__TEXTO DE LECTURA__.

········

Davant la tecnocràcia i els populismes, millor partits polítics.
La actual crisis de los partidos políticos, su descrédito, pérdida de
relevancia o fragmentación, es manifestación de una crisis más
profunda. Se acaba, a mi juicio, una era política que podríamos llamar
“la era de los contenedores”. El mundo de los contenedores presuponía un
contexto social estructurado en comunidades estables, con roles
profesionales definidos y formas de reconocimiento y reputación
consolidadas. En esa realidad social se gestaron esas máquinas políticas
que son los partidos de masas clásicos.
El periodo de la “democracia de los partidos” tal como la hemos
conocido representaba una geografía sólida, mientras que hoy parecemos
movernos más bien en un escenario de liquidez, inestabilidad e incluso
volatilidad que afecta a los grandes contenedores de antaño (los
partidos, las iglesias, las identidades e incluso los Estados). Este
panorama líquido, cuyos flujos no tienen una dirección reconocible,
afecta tanto al público como a sus representantes. A los primeros les
confiere una desconcertante imprevisibilidad. En la terminología del marketing
se habla de un electorado menos fidelizado, volátil e intermitente.
Hemos pasado del “cuerpo electoral” al “mercado político”, con todas las
reglas (o ausencia de ellas), todos los riesgos y toda la
imprevisibilidad del mercado.
La volatilidad de los electores afecta igualmente a los agentes
políticos y a los partidos. Si los electores son tan “infieles”, los
partidos se ven cada vez menos obligados a unos compromisos ideológicos.
No lo digo para disculpar esos incumplimientos, sino para tratar de
comprender a qué obedecen. Es la volatilidad general del espacio
político lo que explica que se haya debilitado la idea de programa
electoral e impere un cierto ocasionalismo de las decisiones y los
programas. La racionalidad estratégica se ha vuelto muy difícil cuando
ya no se dan las circunstancias de estabilidad del mundo que la hacían
posible.
¿Cómo será el paisaje después de la actual crisis de los partidos? La
crisis de los partidos solo se superará cuando haya mejores partidos.
Tirar el niño con el agua sucia, como suele decirse, no sería una buena
solución, y la experiencia nos enseña que todavía peor que un sistema
con malos partidos es un sistema sin ellos; quien lamente su carácter
oligárquico tendrá más motivos para quejarse si los partidos se
debilitan hasta el punto de ser incapaces de cumplir las expectativas de
representación, orientación, participación y configuración de la
voluntad política que se espera de ellos en las democracias
constitucionales.

········

__INFORMACIÓN PROPORCIONADA__.
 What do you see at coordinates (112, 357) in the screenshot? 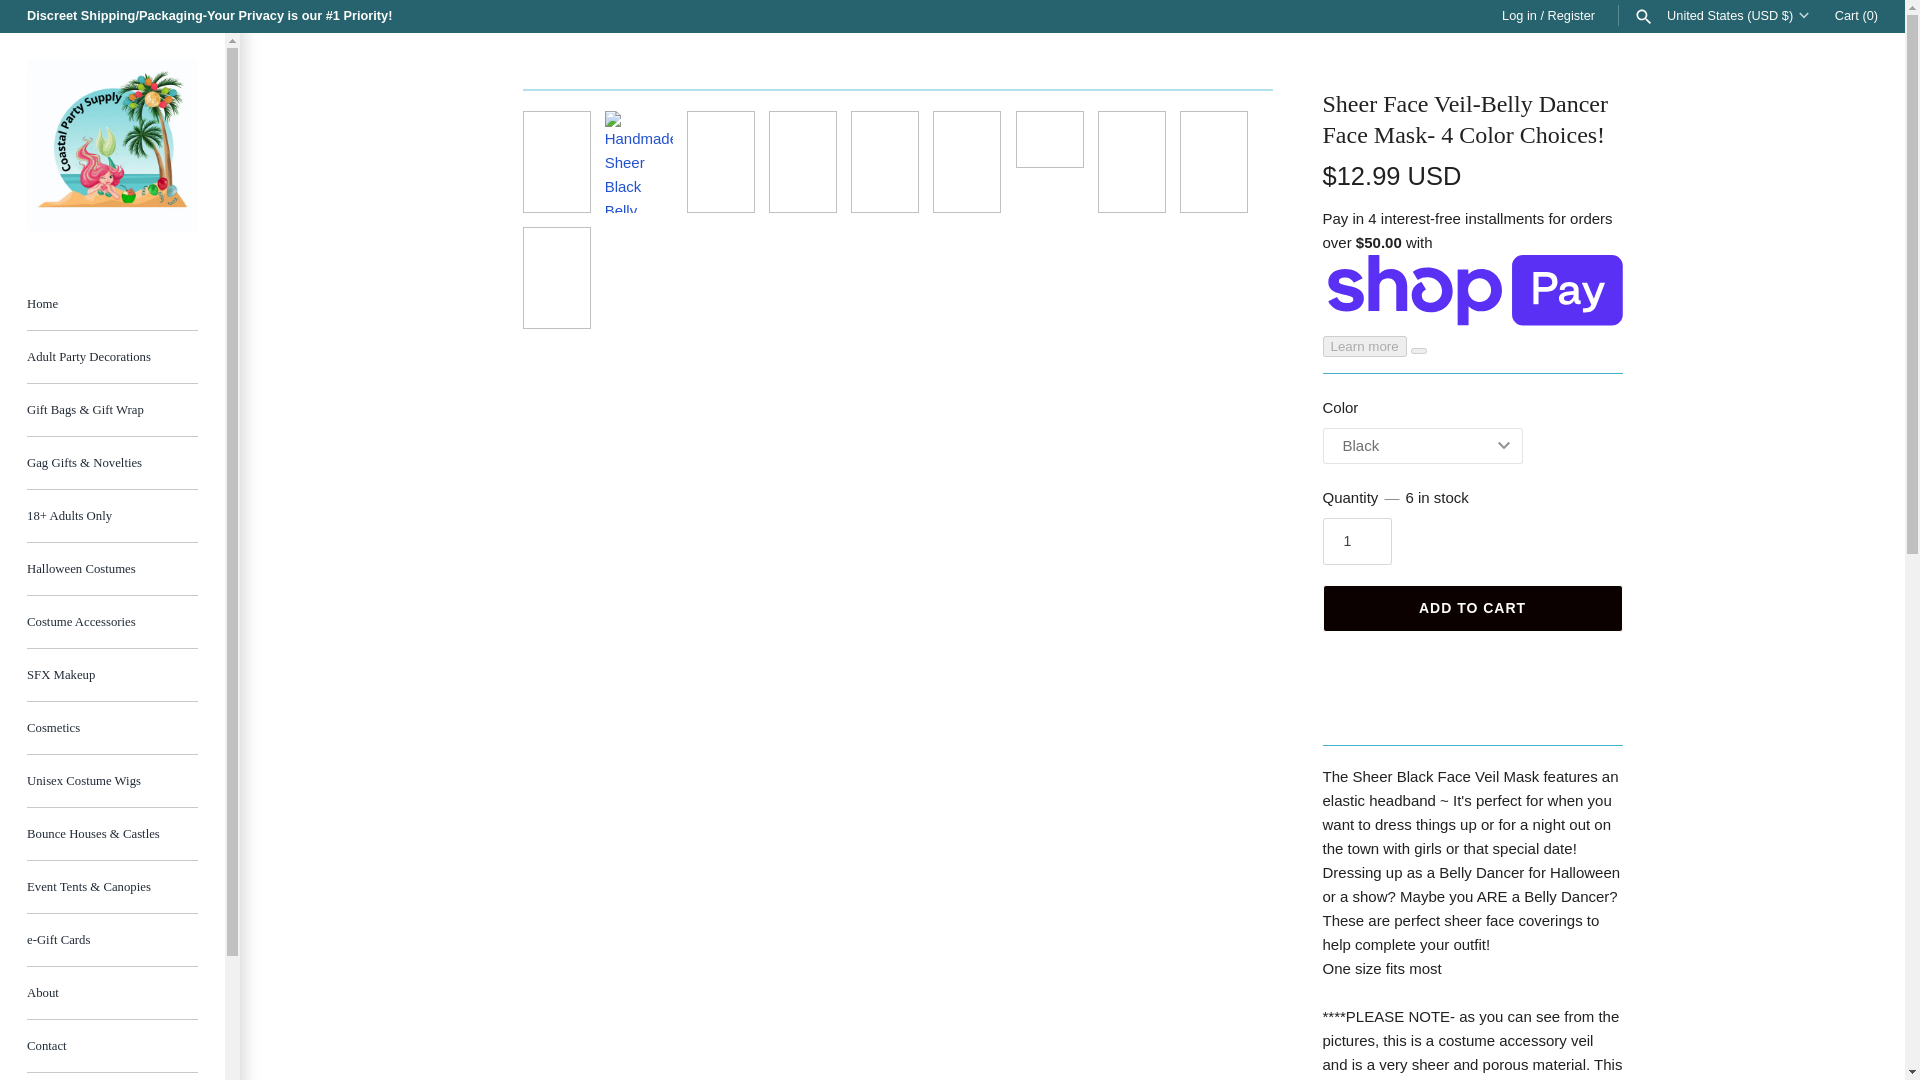
I see `Adult Party Decorations` at bounding box center [112, 357].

········

__TAREA A REALIZAR__.
En el texto sobre la crisis de los partidos políticos, ¿qué nombre recibe la era política que, según se afirma, se acaba?

__RESPUESTA__.
La era de los contenedores.